The ‘bloop’ is the misleadingly adorable nickname given to a strange and extremely powerful sound recorded deep underwater in 1997. Initially writing the sound off as an ice-shelf falling into the water, experts such as Dr Christopher Fox later changed their opinion upon closer analysis, and noted that the noise was incredibly similar to those emitted by a variety of deep-sea creatures. However, it’s almost twice as loud as the loudest known animal (the blue whale). If they’re right, something unknown and even larger than the mind-bogglingly huge blue whale lives underneath the world’s oceans. The scary thing is that it’s highly plausible, as 95% of the ocean remains unexplored. The question it leaves us asking is: what lies beneath?


The Wow! Signal

Like the ‘bloop’, this signal is another unexplained sound. A group of America scientists back in 1977 used a complex series of mathematical and scientific calculations to come up with a pretty good picture of what a radio signal would look like if it was transmitted by an outer-space civilization. Armed with this knowledge, they searched the stars for frequencies which matched their demanding criteria. On August 15th, 1977, Jerry Ehman discovered a signal which matched this almost exactly! He circled it and wrote 'wow!' in the margin, hence the name.

A map of the Sagittarius constellation. The two red discs are the spaces where the signal orignated from.

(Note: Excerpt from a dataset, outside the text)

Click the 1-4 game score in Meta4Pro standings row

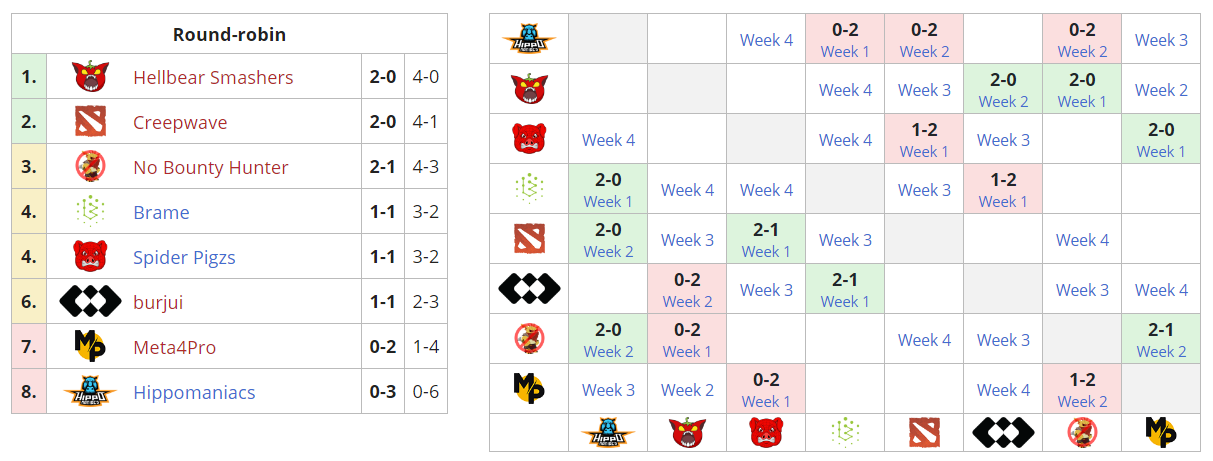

Ehman and his team went on to rule out most other possible causes (e.g. satellites), and the signal has been traced to the Sagittarius constellation, near the star group Chi Sagittari. To this day, it remains one of the most credible pieces of evidence for intelligent life existing outside Planet Earth. Eek!


The Salish Sea Feet

Here's a fun fact for you! When a body rots in water, extremities (hands, feet etc.) often rot off and float away. Pretty nasty, huh? This is a fact British Columbia and Washington state residents are only too familiar with. Since 2007, fourteen fully socked and shoed feet (belonging to five men, one women, and three of unknown sex) have washed up on their Salish Sea beaches. Even weirder, no other body parts, let alone full bodies, have been discovered. Nobody knows where they come from, but various theories have been floated (get it?), from an ocean-faring psychopath to the body parts of victims drowned in the tragic 2004 Asian Tsunami.


Taman Shud Case

The Somerton Man: proof that fact can often be stranger than fiction. Back in 1948, on a beach in Somerton, Australia, an unidentified man was found dead. Things got creepy really fast, however, when police noted that the clothes the man had been wearing had all had their labels removed. Not only that, he carried no identification, his teeth and fingerprints did not match the records of any known person, and it was unclear as to what he had died of. Whilst major congestion of vital organs, acute haemorrhaging, and a spleen three times larger than normal were noted during the autopsy, no foreign body was found (unless you count a half-digested pasty). Baffled, the coroner identified the cause of death as a “sudden acute onset of damned if I know”.

The 'X' marks the spot where the body was found.

Things only got more cryptic as new leads were uncovered, like the brown suitcase found at Adelaide Train Station, full of more clothes with tags removed. Stranger still, a piece of paper ripped from a book was found in a secret pocket in the man’s trousers with the words ‘tamam shud’ printed on it: meaning ‘it ends’ in Persian. The book was traced, and found to be an extremely rare edition of The Rubaiyat of Omar Khayyam, a collection of poems by a 10th century Perisan philosopher and scientist.

In the back of the book was pencilled a code consisting of jumbled letters (see title image), and has remained uncracked to this day. In 2009, an independent investigation led by the University of Adelaide, discovered that the Somerton man’s autopsy reports are missing, as well as important police case notes made at the time. Who was the Somerton man? Super-spy? Time-traveller? 63 years have passed since his death, and we’re no closer to finding out.